LO1: Understand lean manufacturing

Auditing for lean principles

Instructions and answers for tutors

These instructions should accompany the OCR learner resource activity which supports Cambridge Technicals in Engineering Level 3.

Activity 1

Learners carry out create an audit of a manufacturing or production facility to identify where the seven ‘wastes’ occurs in the process. Refer to the Appendix for the definitions of the seven wastes and the table below can be used to compile the notes. To complete this, learners should partake in either a suitable employer site visit or, if this isn’t available, use a centre-based activity such as the production of a component using in-house machinery or the analysis of a process within the institutions environment (e.g. reprographics or food preparation).

Learners should use their audit checklist to identify where the wastes occur and what impact this has on the production process.

Production process:
Area of production / Transportation / Inventory / Motion / Waiting / Overprocessing / Overproduction / Defects

Activity 2

Learners should then review where any of the seven lean wastes were observed and propose realistic modifications to the processes that would result in improvements to productivity.

Unit 18: Lean and Quality

LO1: Understand lean manufacturing

Auditing for lean principles

Learner activity sheet

Activity 1

Carry out create an audit of a manufacturing or production facility to identify where the seven wastes occurs in the process. Refer to Appendix 1 for the definitions of the seven wastes and use the table below to compile your notes. You should partake in either a suitable employer site visit or, if this isn’t available, use a centre-based activity such as the production of a component using in-house machinery or the analysis of a process within the institutions environment (e.g. reprographics or food preparation).

Use your audit checklist to identify where the wastes occur and what impact this has on the production process.

Production process:
Area of production / Transportation / Inventory / Motion / Waiting / Overprocessing / Overproduction / Defects

Activity 2

Review where any of the seven lean wastes were observed and propose realistic modifications to the processes that would result in improvements to productivity.

Appendix 1

Mura, Muda, Muri

TIMWOOD

The elimination of waste is the key to improving efficiency within any business. The process of achieving this can be focused within three categories;Muda, Muri and Mura.

Muda, in English means ‘waste’.This represents the seven wastes, targeted for removal discussed above.

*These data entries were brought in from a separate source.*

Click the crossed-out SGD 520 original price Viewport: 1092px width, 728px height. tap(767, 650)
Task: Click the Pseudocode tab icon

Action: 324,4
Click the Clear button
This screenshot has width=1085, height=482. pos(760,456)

The second category is Muri. This means ‘overburden’, and represents processes, machinery or people that are ‘overburdened’ due to too much demand or inefficient processes. To avoid overburden, production must be evenly distributed across all stages of the process.

The third category is Mura. This means ‘unevenness’. This is where peaks in production or irregularities in process can have a major impact on particular machines, personnel or stages of production. The aim is to balance demand so no particular station ever suffers irregularities or is over or under capacity.

The seven lean wastes

There are seven lean wastes. These are the non-value adding wastes that are targeted for removal during the mapping of the value stream. They can be remembered through the acronym TIMWOOD: Transportation, Inventory, Movement, Waiting, Overproduction, Overprocessing, Defects.

Some companies refer to the 8th waste: Skills –this is the underuse of employee’s capabilities. The acronym subsequently becomes TIMWOODS:

Transportation

  • Moving Work In Progress, (WIP) parts or materials between processes.
  • Moving of parts, products, information or materials does not add value.

Inventory

  • Excess raw material, WIP or stock.Inventory hides problems and costs money.
  • There is too much ‘stuff’ in the company that the customer doesn’t need right now.

Motion

  • Any motion employees have to make that is not adding value to the product e.g. looking for parts or tools.Walking is waste.
  • Any motion not necessary to complete a task.

Waiting

  • Anytime where workers have to wait for things e.g. parts arriving from a previous process, shortage of stock, machine break downs or maintenance.
  • Time lost when material, information or people are not ready when needed.

Overproduction

  • Producing items in greater quantities than the customer requires.
  • This produces other wastes such as over staffing, storage and transportation costs due to excess inventory.
  • Producing too much or producing before it is needed.

Overprocessing

  • Taking excessive or unneeded steps to produce a part e.g. producing parts to a higher quality than the customer needs, painting parts when not needed.
  • Efforts that create no value from a customer’s viewpoint.

Defects

  • Production of components or products that are wrong or have problems.Parts that do not meet the quality specification.
  • Work that contains errors, rework and mistakes.

Skills

  • The waste of human creativity.
  • Losing time, ideas, skills, improvements and learning opportunities by not engaging with or listening to employees.